STORIE

Dall’Archivio di Renzo Rossotti Anche voi siete lettori curiosi che sfogliano le pagine di quotidiani o riviste dedicate all’oroscopo per vedere come sarà l’andamento della vostra giornata? Probabilmente non crederete sempre a ciò che viene scritto in quelle poche righe destinate al vostro destino, ma quasi sempre, per pura curiosità, gli dedicherete qualche minuto di attenzione nella speranza di leggere tra quelle righe ciò che vorreste accadesse davvero nella realtà. E se vi dicessimo che esiste un oroscopo anche per una città, la nostra città di Torino? Per le persone è più facile perché basta avere l’ora esatta di nascita, il giorno, il mese e l’anno, per poi complicare le cose con l’ascendente, le case e i “gradi”. Ma per una città come si fa a conoscerne l’oroscopo? Pare che degli esperti che giocano con gli astri ci siano riusciti. La data di nascita di Torino è la seguente: 7 Febbraio 1563 alle ore 11.00 del mattino, era una domenica.
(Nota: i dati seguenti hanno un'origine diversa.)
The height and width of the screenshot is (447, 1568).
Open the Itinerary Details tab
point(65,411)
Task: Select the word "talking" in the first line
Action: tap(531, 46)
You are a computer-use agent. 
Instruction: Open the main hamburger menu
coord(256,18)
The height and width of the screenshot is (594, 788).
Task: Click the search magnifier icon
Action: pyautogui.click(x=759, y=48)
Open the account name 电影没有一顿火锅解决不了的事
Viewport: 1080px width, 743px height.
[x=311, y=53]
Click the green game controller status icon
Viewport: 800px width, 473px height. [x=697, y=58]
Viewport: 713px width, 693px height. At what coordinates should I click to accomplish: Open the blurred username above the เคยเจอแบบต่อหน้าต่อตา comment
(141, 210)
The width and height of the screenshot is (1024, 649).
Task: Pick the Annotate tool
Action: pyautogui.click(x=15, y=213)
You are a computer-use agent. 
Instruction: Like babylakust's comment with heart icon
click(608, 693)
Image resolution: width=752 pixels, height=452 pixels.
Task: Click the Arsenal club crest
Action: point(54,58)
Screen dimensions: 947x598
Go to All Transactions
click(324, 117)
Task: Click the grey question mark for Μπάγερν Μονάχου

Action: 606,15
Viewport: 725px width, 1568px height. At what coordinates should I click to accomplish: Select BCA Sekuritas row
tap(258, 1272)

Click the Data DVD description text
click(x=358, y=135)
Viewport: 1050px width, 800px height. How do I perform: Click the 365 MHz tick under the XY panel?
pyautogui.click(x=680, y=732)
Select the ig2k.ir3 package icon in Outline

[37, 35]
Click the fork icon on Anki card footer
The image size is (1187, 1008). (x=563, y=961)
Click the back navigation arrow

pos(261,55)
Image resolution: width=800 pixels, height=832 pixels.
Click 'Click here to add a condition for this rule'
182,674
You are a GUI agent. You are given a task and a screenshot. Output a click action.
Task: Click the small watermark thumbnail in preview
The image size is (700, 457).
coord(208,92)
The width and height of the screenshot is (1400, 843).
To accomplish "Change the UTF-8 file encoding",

In realtà Torino in quella data contava già parecchi anni, ma in quella domenica del 1563 in quell’ora precisa Emanuele Filiberto si insediò a Torino, nuova capitale dopo aver tolto un simile primato a Chambéry. Torino nasce dunque con il sole in Acquario e l’ascendente in Toro, caratteristiche secondo le quali scaturirebbe tutto il contrasto dell’animo subalpino. Torino emerge con uno slancio propulsore che la spinge in avanti, verso conquiste non immaginabili. Ecco spiegata facilmente la voglia di produrre e di creare cose sempre nuove, come l’automobile ad esempio, o la radio, la lampadina, la moda, il cinematografo e tanto altro ancora. E qui nasce il contrasto con la tendenza a lasciare tutto ciò ad altri, che se ne impossessano e si occupano di far progredire queste “invenzioni” torinesi. Torino, dunque, come simbolo è sintesi di una evidente contraddizione. E ora tutti a leggere l’oroscopo!